I replied that they were wishing their lives away, regardless if it was work they were wishing away or not. They insisted "they have a life outside of work", but to me wishing the week away just to live for the life outside of work is not a life well led, either. For me, I enjoy the entire process of getting to and doing work. I also enjoy my stuff outside of work, but sometimes they seem to blend together for me. Then, again, many people I work with really don't like what they do for their jobs, and I do, so I'm sure that's a big difference.

Jackie W said...

I like and understand The Meter; however, there is a built-in prejudice in the two poles (selling crack and working to cure cancer). Namely, both ends of the spectrum are completely social, i.e. as opposed to private or personal. One end is a public "evil" and the other a public "good".

"Pleasure", on the other hand, is usually conceived as private or personal, as opposed to public or social. The Meter spectrum doesn't measure this at all.

The rest of the article juxtaposes personal pleasure (private good) and social usefulness/utility (public good), arguing that the latter is superior to the former.

However, it does not follow that the "good" of serving a public need outweighs the "good" of private pleasure. They are essentially apples and oranges. Personal and public. Private and social. Not good and evil. Not ends of a ethical spectrum, like The Meter simile would have you believe.
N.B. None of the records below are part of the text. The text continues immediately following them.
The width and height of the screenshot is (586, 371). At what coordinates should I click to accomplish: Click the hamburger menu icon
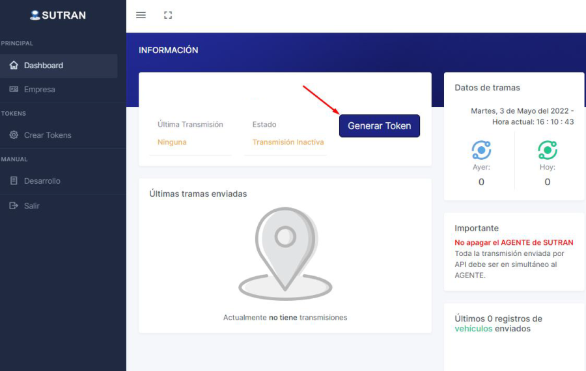[141, 15]
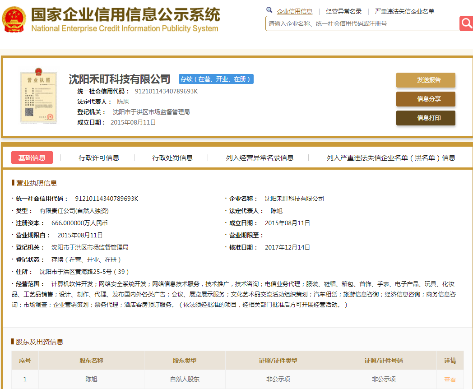Viewport: 473px width, 389px height.
Task: Click the small magnifier icon beside 企业信用信息
Action: pos(269,10)
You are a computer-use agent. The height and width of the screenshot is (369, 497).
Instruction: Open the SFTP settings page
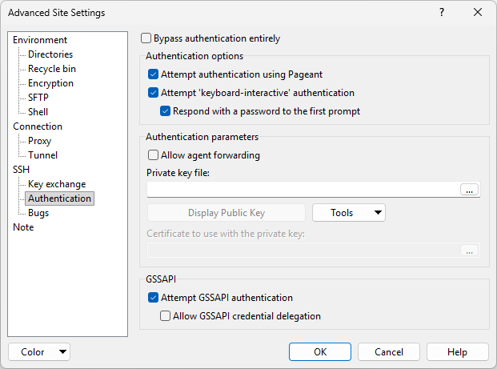pyautogui.click(x=38, y=98)
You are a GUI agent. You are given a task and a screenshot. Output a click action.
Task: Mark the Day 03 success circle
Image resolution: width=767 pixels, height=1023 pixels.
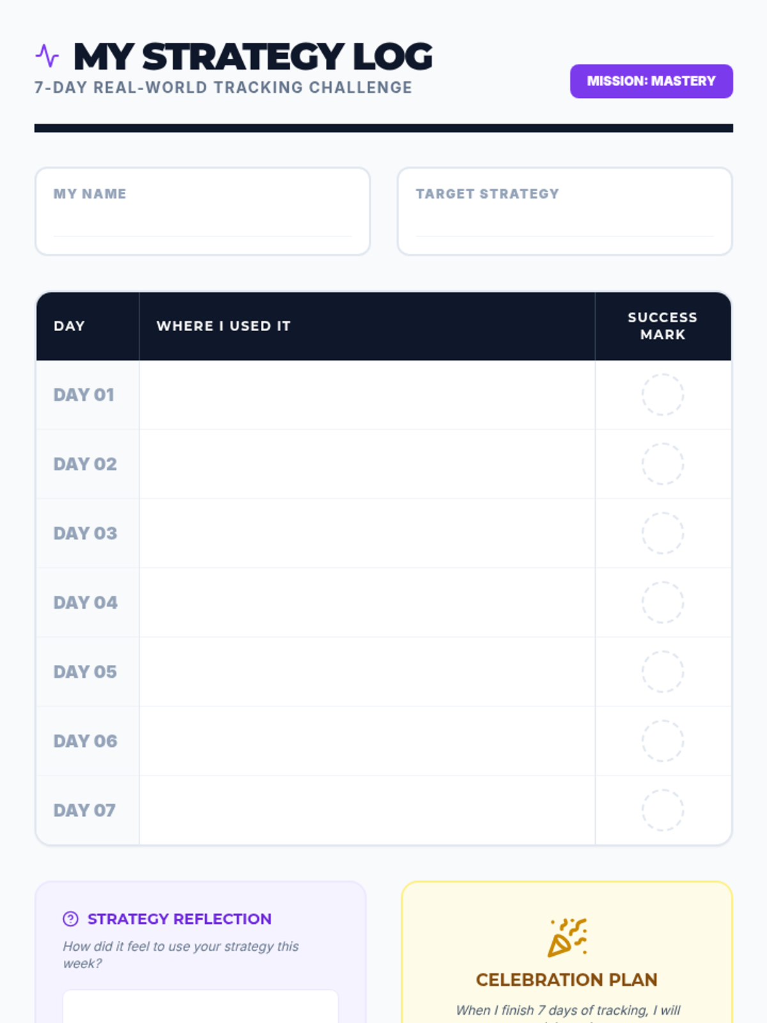click(x=663, y=533)
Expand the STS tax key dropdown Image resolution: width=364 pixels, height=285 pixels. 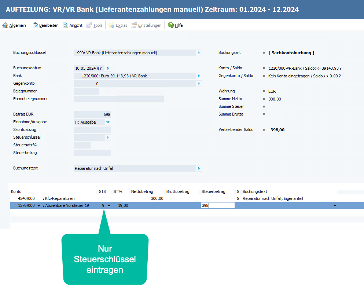coord(109,205)
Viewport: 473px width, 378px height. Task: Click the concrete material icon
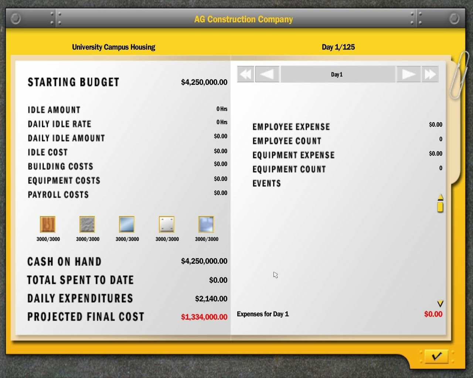coord(87,224)
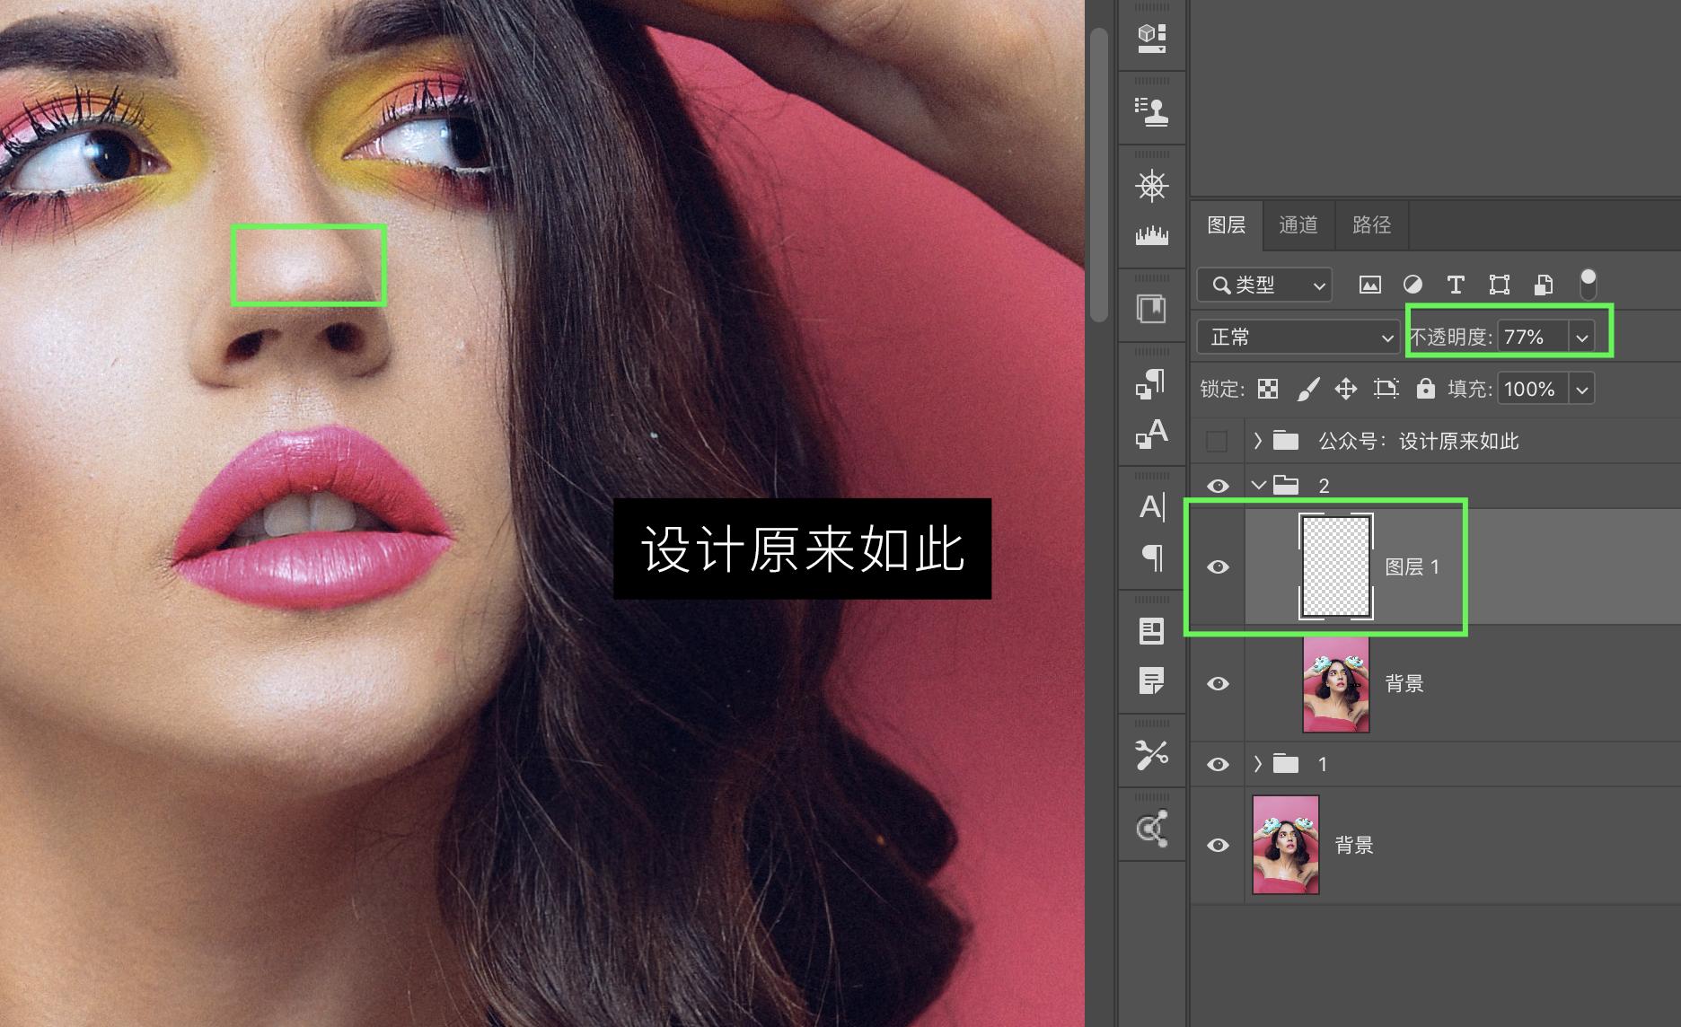This screenshot has width=1681, height=1027.
Task: Filter layers by type (T) layers
Action: pyautogui.click(x=1456, y=285)
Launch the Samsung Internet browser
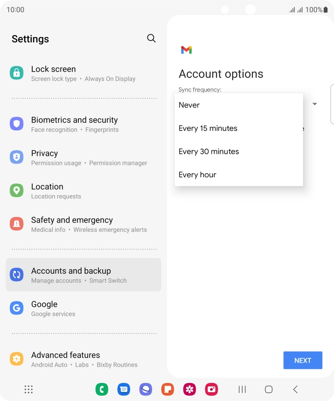 (x=146, y=389)
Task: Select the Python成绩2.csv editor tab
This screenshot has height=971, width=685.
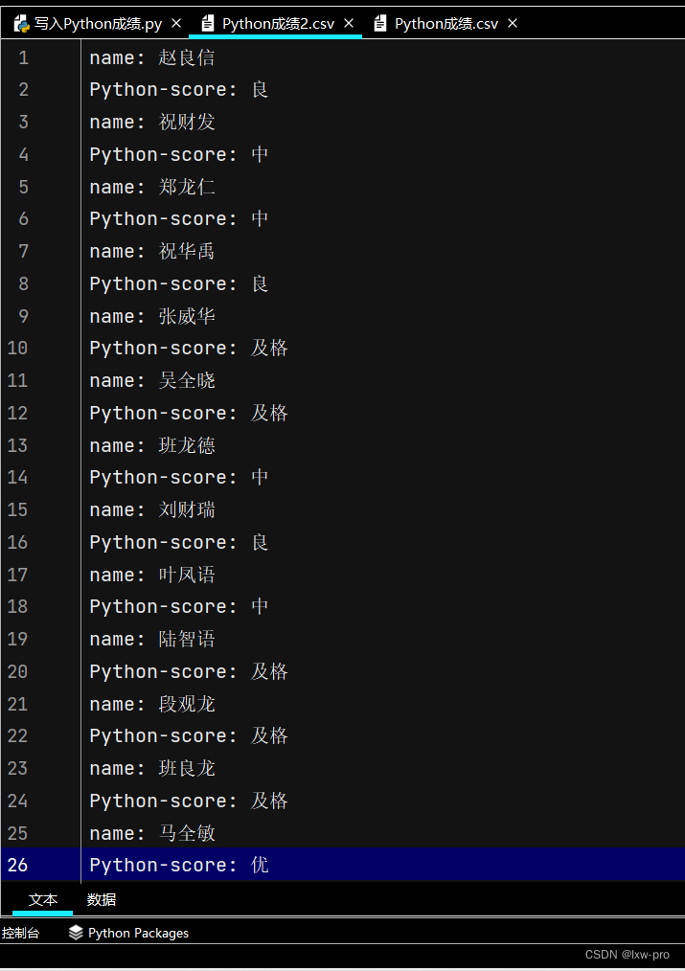Action: tap(278, 24)
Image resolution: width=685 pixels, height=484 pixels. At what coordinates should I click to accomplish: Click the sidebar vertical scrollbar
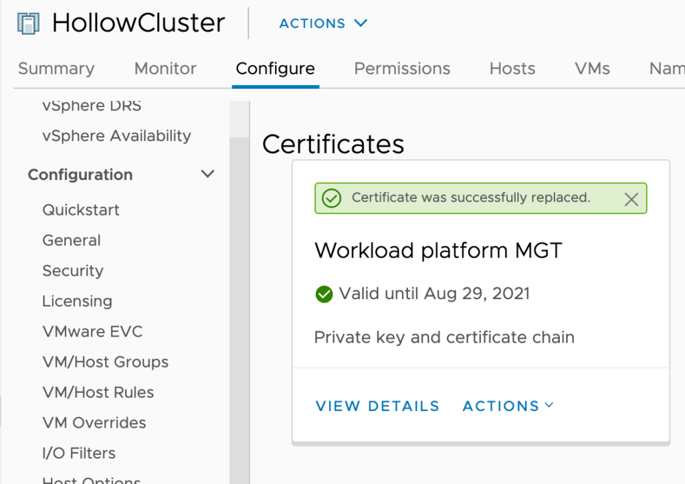pyautogui.click(x=239, y=301)
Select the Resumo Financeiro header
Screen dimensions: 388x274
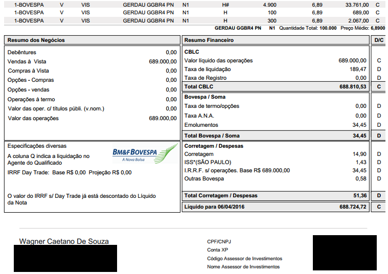point(209,40)
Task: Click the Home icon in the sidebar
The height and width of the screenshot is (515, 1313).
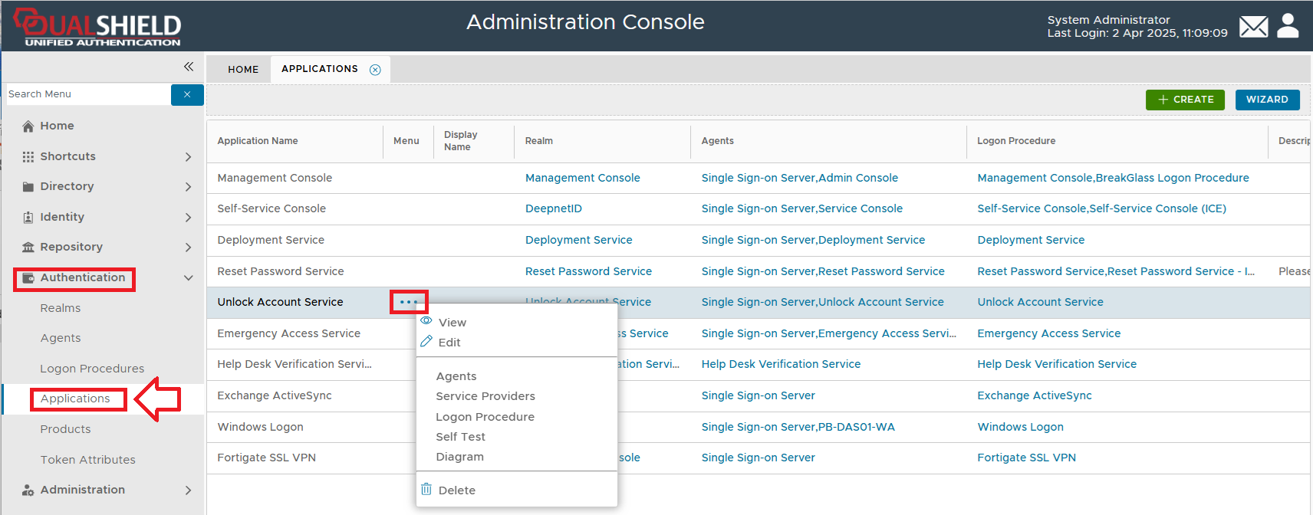Action: point(28,126)
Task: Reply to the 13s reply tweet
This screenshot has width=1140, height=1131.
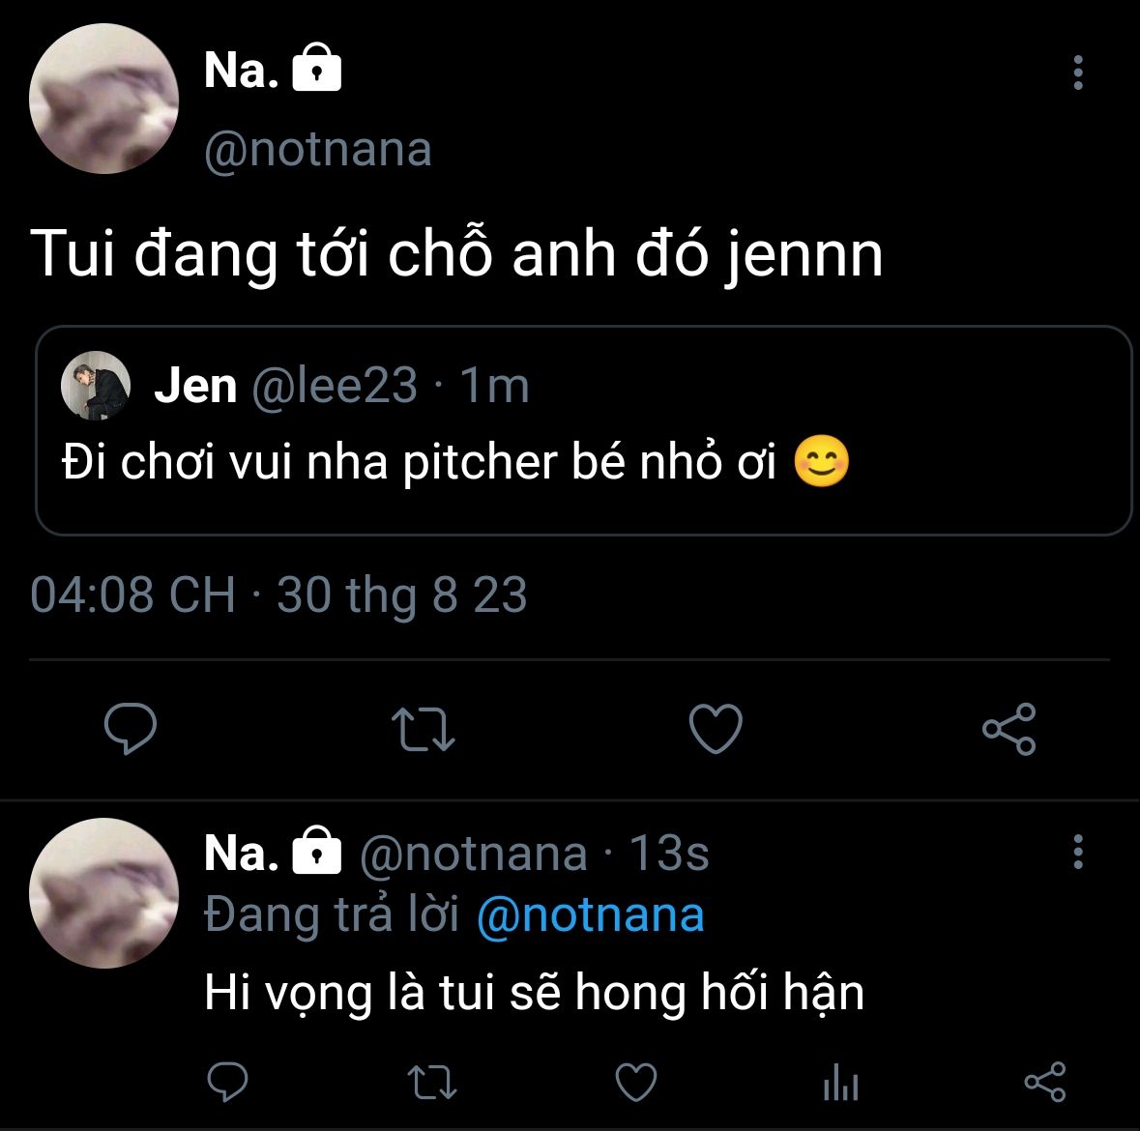Action: tap(228, 1082)
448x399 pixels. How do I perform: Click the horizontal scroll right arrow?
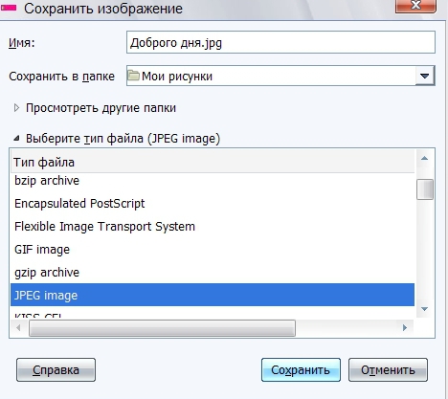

I expect that "good" does not necessarily need to be public, certainly not in the broad sense of "social". I'm certain that good is done all the time at the local/community level, family level and interpersonal level... just as evil or harm is done. Even at the personal level, one can do good or evil to oneself, I suspect.

So, The Meter is a nice idea to measure how much social good (vs social evil) you are doing in your life. But it does not prove that the wider your social impact or influence, the "better" you are living your life.

On the contrary, it may well be that our most valuable, significant and lasting contributions to humanity are interpersonal, one-on-one, or even personal.

But that's another topic...

Marty Nemko said...

Jackie W,

Thank you for your intelligent response to my post.

For me, it matters not whether you label a good as personal or social. What matters is the extent to which you make the world better.

Of course, a genius who works in the White House will have a greater potential for doing good and evil than does a pauper with an 80 IQ living in rural Bangladesh. who may have interactions only with his parents. The former, of course, has a larger sphere of, and potential for, influence.

But each of them can choose to live much more worthwhile lives by consistently making the choices that yield the greatest good for their sphere of influence, their world--whether their world is small or large. The Meter is a way to keep that top-of-mind.